Ghost thinking is simple, but not easy
Ghost thinking is a skill that looks easy but is not. The best analogy I can make is what many characters in the LEGO Movie and LEGO Movie 2 do when they build objects with LEGOs.
If you didn’t see the movies, when the characters build objects from LEGOs, the pieces come together on the fly. A vehicle may still be coming together, with LEGO pieces flying in from all directions to assemble it, as a character jumps on it and begins to drive it.
That’s what ghostwriters who are ghost thinkers do.
As they are chatting with their client, they start to see an outline develop in their minds for the piece of content being discussed.
Once that outline comes into focus, the ghostwriter can steer the conversation in a way that helps them elicit from the client the substance they need to write the article with, based on the angle that they’ve determined would be most relevant, valuable, and compelling given what they know about the client’s target audiences and the client’s goal for this particular piece of content.
When a ghostwriter can be a ghost thinker and guide their client toward the optimal substance and structure for a piece of content during a conversation, the ghostwriter also ensures they’re using their client’s time most efficiently.
They should only need one conversation with their client because they should be asking the right questions to elicit the right information for the content since they’re mapping out the content’s substance in real time during the conversation. They’re seeing in their minds the outline of the content before it is written, so they know what questions to ask of their client and what points to follow up on.
When you’re in the market for a ghostwriter, you’re in the market for a ghost thinker too
If you’re interested in hiring a thought leadership ghostwriter, you’ll want to make sure they’ll serve as a ghost thinker too.

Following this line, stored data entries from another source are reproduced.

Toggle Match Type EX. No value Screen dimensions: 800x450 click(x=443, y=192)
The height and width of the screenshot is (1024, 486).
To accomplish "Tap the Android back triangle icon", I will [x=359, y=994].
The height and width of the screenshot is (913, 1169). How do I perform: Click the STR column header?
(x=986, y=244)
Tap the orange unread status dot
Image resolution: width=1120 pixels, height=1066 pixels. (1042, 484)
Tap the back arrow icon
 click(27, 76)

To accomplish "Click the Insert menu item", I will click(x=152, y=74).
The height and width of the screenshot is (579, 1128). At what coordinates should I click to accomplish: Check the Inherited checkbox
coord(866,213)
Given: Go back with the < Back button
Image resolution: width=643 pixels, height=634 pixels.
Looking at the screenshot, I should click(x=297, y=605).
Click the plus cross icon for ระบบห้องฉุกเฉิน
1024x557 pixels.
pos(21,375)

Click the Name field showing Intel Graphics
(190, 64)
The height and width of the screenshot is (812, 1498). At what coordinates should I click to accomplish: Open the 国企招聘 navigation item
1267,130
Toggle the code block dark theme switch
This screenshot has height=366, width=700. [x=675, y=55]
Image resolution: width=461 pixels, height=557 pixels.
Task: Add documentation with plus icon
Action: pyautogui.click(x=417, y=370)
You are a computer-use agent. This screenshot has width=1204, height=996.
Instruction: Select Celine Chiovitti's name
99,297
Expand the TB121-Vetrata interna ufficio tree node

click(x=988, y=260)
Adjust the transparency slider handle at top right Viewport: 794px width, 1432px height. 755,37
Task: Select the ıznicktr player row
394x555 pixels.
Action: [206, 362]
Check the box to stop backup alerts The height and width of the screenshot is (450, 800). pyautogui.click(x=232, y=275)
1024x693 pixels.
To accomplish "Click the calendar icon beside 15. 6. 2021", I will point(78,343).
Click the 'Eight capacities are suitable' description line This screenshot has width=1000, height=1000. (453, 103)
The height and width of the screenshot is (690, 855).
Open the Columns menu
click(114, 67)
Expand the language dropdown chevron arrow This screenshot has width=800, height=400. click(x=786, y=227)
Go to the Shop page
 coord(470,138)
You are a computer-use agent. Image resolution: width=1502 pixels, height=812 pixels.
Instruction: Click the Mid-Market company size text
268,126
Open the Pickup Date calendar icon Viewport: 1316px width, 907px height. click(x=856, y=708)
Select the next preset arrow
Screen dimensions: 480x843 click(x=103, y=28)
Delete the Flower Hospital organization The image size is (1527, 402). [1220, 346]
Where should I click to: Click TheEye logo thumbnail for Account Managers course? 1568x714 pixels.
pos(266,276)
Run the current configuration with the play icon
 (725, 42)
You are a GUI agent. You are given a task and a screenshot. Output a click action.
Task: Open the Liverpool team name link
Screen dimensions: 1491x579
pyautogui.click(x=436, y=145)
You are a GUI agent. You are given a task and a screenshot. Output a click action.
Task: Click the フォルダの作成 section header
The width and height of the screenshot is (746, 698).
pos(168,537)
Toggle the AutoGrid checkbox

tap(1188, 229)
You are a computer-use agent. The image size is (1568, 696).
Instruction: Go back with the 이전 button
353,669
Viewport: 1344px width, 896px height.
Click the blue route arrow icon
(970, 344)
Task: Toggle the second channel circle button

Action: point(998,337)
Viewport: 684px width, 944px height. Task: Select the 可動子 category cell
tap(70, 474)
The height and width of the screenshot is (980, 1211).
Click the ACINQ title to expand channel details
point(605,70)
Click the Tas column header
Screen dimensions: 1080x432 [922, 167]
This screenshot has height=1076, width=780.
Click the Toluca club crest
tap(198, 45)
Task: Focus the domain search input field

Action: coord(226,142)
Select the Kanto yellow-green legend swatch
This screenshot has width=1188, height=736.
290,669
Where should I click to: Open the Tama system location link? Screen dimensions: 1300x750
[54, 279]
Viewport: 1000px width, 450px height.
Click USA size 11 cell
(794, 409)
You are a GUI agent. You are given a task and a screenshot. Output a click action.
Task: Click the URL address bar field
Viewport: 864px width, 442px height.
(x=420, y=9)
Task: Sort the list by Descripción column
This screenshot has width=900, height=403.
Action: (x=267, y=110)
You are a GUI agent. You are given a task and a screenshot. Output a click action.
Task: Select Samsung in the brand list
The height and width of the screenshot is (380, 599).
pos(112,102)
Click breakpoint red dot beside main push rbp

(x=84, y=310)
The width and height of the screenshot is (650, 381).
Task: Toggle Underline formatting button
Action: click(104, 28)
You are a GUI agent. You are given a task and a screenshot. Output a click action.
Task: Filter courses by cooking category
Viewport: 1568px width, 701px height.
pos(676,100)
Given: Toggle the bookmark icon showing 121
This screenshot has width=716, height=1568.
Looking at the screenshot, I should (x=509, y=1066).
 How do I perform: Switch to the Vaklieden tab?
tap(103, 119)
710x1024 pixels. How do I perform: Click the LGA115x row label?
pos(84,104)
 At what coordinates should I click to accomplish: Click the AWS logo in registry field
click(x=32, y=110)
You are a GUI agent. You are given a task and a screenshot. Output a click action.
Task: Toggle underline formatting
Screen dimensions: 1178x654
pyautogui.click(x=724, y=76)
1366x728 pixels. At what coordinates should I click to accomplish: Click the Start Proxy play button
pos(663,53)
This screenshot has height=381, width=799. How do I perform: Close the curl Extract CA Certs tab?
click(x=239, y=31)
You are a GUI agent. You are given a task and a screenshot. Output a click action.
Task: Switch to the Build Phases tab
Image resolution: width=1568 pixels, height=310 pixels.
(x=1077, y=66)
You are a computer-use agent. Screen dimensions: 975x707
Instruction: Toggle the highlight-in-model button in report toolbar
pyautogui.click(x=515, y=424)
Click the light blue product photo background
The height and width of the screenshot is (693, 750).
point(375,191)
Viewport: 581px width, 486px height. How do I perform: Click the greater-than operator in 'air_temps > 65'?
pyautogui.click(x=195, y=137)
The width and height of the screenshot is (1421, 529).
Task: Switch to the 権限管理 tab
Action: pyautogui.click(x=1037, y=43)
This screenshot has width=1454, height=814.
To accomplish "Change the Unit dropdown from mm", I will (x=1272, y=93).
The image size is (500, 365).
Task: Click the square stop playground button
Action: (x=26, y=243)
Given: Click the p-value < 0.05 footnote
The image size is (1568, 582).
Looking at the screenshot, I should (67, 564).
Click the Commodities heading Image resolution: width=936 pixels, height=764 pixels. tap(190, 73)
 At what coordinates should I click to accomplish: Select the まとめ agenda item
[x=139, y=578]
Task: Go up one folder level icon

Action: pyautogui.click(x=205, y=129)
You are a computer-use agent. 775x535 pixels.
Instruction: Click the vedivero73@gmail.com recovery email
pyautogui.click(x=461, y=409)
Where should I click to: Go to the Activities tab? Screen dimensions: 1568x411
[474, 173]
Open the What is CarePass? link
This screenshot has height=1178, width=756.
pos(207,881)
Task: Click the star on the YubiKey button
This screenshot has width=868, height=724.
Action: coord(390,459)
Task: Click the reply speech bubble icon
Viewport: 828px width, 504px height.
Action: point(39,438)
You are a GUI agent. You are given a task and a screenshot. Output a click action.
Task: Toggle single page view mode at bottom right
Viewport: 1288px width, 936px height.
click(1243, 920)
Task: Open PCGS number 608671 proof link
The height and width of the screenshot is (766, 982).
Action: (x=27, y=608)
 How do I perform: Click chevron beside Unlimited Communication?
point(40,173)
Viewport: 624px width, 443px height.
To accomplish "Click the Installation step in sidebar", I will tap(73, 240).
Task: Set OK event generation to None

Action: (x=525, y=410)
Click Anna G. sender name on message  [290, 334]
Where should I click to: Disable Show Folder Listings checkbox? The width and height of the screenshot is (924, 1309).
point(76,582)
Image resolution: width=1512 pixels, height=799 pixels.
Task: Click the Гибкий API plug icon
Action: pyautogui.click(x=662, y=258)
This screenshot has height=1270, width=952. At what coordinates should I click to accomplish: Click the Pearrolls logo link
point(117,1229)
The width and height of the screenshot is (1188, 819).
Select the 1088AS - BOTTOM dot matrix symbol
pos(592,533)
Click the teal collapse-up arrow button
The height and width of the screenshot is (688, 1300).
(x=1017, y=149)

If they will, you and your colleagues will get a better bang for your buck because your ghostwriter will produce more relevant, valuable, and compelling content and require less time from you and your colleagues.
To be sure a ghostwriter you’re vetting will serve as a ghost thinker, ask them questions about their process. Their description of it should make it clear they are a ghost thinker.
If they’re not going to serve as a ghost thinker, they’re not going to push you and your colleagues to think about how to discuss the topics you want to discuss in your thought leadership in a way that will resonate most strongly with your target audience.
If you’re confident that you and your colleagues can do that on your own, that’s fine. But chances are that you and they could use a little help getting there.
That help is exactly the kind of help a ghostwriter who is also a ghost thinker provides.